In this article I will offer other explanations as to why Caphtor Vapherach refrained from using the phrase.
- At the time of Caphtor Vapherach it was common to display the Temple Mount on imaginary maps, and not everyone was used to thinking there was a Dome on the Holy of Holies. Caphtor Vapherach may have wanted to choose a less confusing sign, so he chose the Shushan Gate as a sign of identification where the Temple was situated.
- Perhaps Caphtor Vapherach feared that again the Crusaders would seize the Temple Mount and he feared that in the next occupation there would be a dramatic change in the outer appearance of the Dome of the Rock or perhaps they would damage the rock, etc.
Therefore, Caphtor Vapherach preferred to link the identification of the Temple’s location to the Shushan Gate rather than the Dome of the Rock.
- It appears that there is a halachic rule not to use idolatry as a landmark. The Caphtor Vapherach brought in his book a dispute over the status of the Muslims. And so, he writes, in the fifth chapter of his book:
“The Gaon of blessed memory, wrote that the Muslims that we live among, do not congregate for idolatry and one is allow to make a blessing over their fragrant spices, (end of quote).

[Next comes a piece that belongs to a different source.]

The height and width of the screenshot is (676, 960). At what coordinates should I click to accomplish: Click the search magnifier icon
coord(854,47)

But if you object that he does serve idolatry, that is to say, the Markolis idol as Rabbi Avraham Ibn Ezra wrote in his commentary to Daniel, nevertheless, he does not libate wine. For wine is abhorred according to his lifestyle. And things that are similar to this, where we have no reason to be suspicious, we indeed are not suspicious”.

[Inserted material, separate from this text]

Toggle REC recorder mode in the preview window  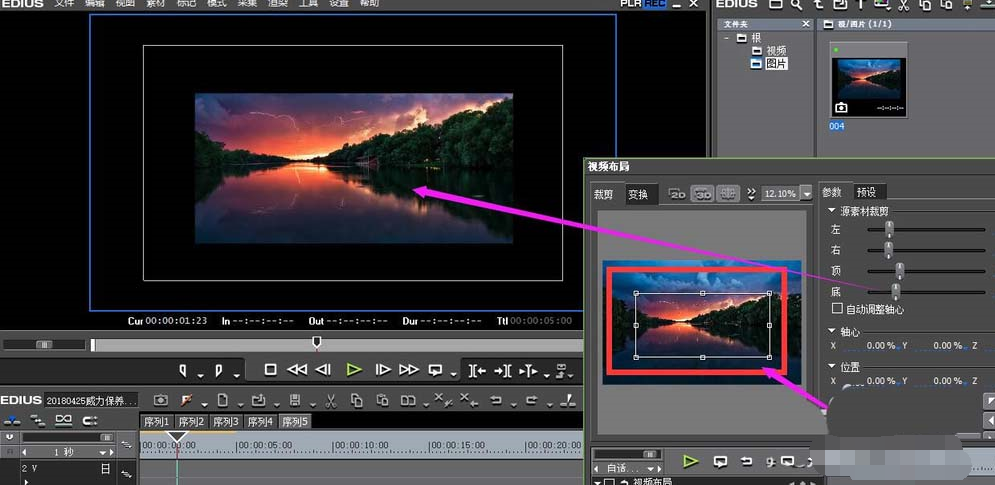pos(655,4)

So perhaps to satisfy all opinions, Caphtor Vapherach did not want to use the Dome of the Rock, which the Arabs sometimes prayed in as a mosque, as a landmark (although in principle he agreed with the viewpoint of the Gaon cited above).
And it should be noted that I did a search in the Bar Ilan responsa program, and the word mosque does not appear at all, in the entire Caphtor Vapherach book.
And it should be noted that even according to Rambam’s (Maimonides) viewpoint, if we interpret his words according to the simple meaning that the Muslims are not idol worshippers at all, one has to do a thorough investigation if the mosque of Muslims has a law of the house of the Heretics, the Apostates and the impudent Karaites, that according to Rambam even if someone is chasing after a person to kill him and a snake runs after him to bite him, one should not enter their homes even in times of danger”. And one has to bring a clear proof whether according to his viewpoint one can use a mosque as a landmark.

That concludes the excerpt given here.